Formalisée par des chercheurs de Google en 2022 et désormais intégrée nativement dans les modèles phares d’OpenAI, la technique dite de la « chaîne de pensée » (chain-of-thought, ou CoT) a profondément transformé la manière dont les intelligences artificielles raisonnent. Elle leur permet de décomposer un problème complexe en étapes intermédiaires avant d’y répondre, ce qui améliore sensiblement la qualité des réponses. Mais un paradoxe inquiétant émerge : plus cette approche rend l’IA capable, moins elle reste lisible pour les humains chargés de la surveiller.
Comment fonctionne concrètement la chaîne de pensée
Avant la popularisation de la CoT, un modèle de langage répondait directement à une question, en une seule passe. La chaîne de pensée change cette logique : le modèle génère d’abord une série de raisonnements intermédiaires, visibles dans ce qu’on appelle un « scratchpad » (un espace de brouillon numérique), avant de formuler sa réponse finale. Cette fenêtre ouverte sur le processus de réflexion interne de l’IA était présentée comme une avancée majeure pour la transparence.
En pratique, les résultats sont impressionnants.

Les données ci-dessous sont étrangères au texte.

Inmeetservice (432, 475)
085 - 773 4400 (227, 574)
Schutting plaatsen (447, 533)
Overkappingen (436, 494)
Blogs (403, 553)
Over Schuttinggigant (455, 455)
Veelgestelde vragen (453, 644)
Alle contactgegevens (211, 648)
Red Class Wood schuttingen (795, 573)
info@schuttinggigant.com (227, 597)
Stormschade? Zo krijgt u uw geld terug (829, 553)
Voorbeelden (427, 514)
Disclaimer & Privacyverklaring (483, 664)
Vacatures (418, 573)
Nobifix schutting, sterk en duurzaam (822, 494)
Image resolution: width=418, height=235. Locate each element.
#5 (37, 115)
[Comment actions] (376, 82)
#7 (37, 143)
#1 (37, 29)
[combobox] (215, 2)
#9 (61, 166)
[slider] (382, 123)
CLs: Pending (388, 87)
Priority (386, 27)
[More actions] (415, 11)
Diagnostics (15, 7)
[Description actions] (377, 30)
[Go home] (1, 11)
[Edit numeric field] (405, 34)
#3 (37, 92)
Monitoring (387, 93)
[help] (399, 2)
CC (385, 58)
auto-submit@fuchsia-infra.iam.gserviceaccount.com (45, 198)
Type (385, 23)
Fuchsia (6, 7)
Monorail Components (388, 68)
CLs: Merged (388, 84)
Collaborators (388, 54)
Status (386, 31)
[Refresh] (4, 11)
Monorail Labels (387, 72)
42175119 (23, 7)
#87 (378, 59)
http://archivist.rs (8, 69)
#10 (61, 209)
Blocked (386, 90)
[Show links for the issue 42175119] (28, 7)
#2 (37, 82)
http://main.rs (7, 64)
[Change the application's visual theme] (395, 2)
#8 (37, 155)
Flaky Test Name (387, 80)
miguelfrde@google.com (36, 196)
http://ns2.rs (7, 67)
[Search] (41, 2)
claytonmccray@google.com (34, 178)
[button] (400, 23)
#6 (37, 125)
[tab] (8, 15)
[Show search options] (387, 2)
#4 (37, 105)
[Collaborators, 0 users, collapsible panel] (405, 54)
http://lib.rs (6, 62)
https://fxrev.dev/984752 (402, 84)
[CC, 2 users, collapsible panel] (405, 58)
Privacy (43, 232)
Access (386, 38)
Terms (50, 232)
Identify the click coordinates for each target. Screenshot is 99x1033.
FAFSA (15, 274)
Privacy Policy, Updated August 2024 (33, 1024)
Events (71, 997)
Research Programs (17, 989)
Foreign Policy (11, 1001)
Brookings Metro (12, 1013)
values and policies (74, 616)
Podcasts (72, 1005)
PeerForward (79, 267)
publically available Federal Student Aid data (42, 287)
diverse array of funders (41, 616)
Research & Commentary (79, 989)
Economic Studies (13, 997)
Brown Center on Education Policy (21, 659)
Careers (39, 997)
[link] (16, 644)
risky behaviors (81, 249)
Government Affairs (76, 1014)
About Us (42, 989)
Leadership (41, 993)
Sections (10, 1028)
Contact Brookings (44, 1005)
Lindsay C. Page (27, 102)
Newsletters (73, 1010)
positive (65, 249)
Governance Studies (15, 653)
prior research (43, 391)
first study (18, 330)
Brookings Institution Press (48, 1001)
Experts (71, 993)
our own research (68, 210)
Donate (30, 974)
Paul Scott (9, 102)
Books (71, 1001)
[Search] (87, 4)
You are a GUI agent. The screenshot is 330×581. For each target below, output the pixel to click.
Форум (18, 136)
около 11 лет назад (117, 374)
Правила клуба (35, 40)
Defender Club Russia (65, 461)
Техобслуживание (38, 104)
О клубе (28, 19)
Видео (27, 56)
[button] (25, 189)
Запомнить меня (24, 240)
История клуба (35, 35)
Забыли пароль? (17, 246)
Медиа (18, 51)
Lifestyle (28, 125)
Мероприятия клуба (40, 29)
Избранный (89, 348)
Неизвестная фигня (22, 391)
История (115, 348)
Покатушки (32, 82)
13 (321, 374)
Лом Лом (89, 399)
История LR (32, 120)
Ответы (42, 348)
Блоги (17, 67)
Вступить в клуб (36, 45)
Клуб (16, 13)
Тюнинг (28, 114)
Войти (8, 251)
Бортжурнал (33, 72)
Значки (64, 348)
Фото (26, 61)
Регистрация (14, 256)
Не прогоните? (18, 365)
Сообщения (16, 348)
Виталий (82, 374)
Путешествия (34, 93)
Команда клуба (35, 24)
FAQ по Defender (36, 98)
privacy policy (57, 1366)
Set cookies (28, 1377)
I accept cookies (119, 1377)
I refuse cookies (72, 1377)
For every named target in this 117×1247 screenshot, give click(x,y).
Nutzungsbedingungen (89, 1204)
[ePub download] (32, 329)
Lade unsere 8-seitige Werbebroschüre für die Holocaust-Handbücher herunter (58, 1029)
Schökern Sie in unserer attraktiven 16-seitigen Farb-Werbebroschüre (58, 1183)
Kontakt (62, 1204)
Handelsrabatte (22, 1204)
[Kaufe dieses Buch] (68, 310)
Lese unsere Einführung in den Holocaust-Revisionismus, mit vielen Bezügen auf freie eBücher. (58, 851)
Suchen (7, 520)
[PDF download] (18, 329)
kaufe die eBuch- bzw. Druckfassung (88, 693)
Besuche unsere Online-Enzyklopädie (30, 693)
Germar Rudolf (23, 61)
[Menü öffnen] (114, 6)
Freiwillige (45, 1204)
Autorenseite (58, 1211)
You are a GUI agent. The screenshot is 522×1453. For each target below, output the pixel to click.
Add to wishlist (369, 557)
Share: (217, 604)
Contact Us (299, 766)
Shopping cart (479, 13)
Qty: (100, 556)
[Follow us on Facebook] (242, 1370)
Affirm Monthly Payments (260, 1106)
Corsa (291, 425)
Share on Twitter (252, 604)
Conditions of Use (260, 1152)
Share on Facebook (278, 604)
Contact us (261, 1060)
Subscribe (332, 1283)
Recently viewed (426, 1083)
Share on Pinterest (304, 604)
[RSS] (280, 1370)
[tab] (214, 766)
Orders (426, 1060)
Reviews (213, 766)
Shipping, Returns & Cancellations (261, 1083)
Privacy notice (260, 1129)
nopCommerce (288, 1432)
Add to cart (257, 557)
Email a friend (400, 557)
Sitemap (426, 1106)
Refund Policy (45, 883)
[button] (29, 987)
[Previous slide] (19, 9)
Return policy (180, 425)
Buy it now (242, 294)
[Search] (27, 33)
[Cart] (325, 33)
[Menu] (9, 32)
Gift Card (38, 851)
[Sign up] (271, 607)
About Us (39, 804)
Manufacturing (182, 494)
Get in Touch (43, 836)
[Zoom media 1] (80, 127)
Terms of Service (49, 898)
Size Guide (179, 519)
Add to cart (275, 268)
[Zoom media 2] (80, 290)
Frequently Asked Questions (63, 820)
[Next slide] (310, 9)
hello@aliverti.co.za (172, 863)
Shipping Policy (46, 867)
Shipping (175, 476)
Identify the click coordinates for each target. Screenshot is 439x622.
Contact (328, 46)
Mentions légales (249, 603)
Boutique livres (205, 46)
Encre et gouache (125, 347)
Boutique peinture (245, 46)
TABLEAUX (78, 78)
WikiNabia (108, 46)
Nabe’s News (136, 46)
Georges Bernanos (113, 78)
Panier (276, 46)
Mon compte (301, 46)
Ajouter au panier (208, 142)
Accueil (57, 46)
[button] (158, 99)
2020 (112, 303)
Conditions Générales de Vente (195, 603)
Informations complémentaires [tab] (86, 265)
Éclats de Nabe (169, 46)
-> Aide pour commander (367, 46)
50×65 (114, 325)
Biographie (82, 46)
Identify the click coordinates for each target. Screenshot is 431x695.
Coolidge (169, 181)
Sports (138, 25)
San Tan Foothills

Les modèles CoT surpassent significativement leurs équivalents sans cette technique sur les problèmes mathématiques, les raisonnements multi-étapes et les questions de logique. C’est ce qui a poussé OpenAI à en faire la base de sa série de modèles « o », désignés pour le raisonnement approfondi. D’autres laboratoires ont suivi, et la CoT est aujourd’hui un standard de fait dans le développement des IA de pointe.
Le paradoxe de la transparence qui se referme
Voilà où le bât blesse. Si la chaîne de pensée était censée rendre l’IA plus interprétable, la réalité s’avère bien plus nuancée. Les traces de raisonnement produites par les modèles les plus récents peuvent atteindre des dizaines de milliers de tokens, soit des volumes de texte qu’aucun analyste humain ne peut relire sérieusement en temps réel. Ce qui devait être une fenêtre sur le « cerveau » de la machine ressemble parfois davantage à un flux de conscience inintelligible.
Les chaînes de pensée des modèles les plus puissants ne sont plus vraiment destinées à être lues par des humains : elles sont un outil de calcul interne, pas une explication pédagogique.
Pire encore, des travaux de recherche ont montré que les raisonnements visibles dans le scratchpad ne reflètent pas nécessairement le processus réel qui conduit à la réponse finale. Il existerait un décalage entre ce que le modèle « écrit » comme raisonnement intermédiaire et ce qui se passe réellement dans ses couches de calcul. Autrement dit, la chaîne de pensée pourrait dans certains cas fonctionner comme une rationalisation a posteriori plutôt que comme un véritable plan de raisonnement.
Des enjeux de sécurité et de contrôle très concrets
Ce constat n’est pas seulement académique. L’un des arguments centraux en faveur de l’alignement des IA, c’est-à-dire leur capacité à agir conformément aux intentions humaines, repose sur la possibilité de comprendre et d’inspecter ce que ces systèmes font. Si la fenêtre d’observation se brouille à mesure que la puissance augmente, les chercheurs en sécurité se retrouvent dans une position délicate.
À retenir
- Origine : la chaîne de pensée a été formalisée par des chercheurs de Google en 2022, avant d’être adoptée par OpenAI et d’autres.
- Gain de performance : cette technique permet à l’IA de décomposer ses raisonnements en étapes, améliorant la précision sur les tâches complexes.
- Risque de surveillance : les traces de raisonnement produites deviennent si longues et opaques qu’elles échappent de plus en plus au contrôle humain effectif.
La question qui se pose n’est donc pas de savoir si la CoT est une bonne ou une mauvaise technique : c’est objectivement l’une des avancées les plus significatives de ces dernières années en matière d’IA. La vraie question est de savoir si le secteur est prêt à investir autant dans les outils de surveillance que dans les outils de performance. Pour l’instant, la réponse penchant nettement du côté de la puissance brute, la transparence des systèmes d’IA reste le grand chantier non résolu de la décennie.
Ce qu’il faut retenir
- La chaîne de pensée, formalisée par Google en 2022, est désormais intégrée dans les modèles d’OpenAI et améliore concrètement le raisonnement des IA sur les tâches complexes.
- Les traces de raisonnement produites deviennent si volumineuses et parfois si découplées du calcul réel qu’elles ne permettent plus une surveillance humaine effective.
- Certains éditeurs masquent ces traces dans leurs versions commerciales, ce qui pose un problème direct pour les régulateurs et les chercheurs en sécurité de l’IA.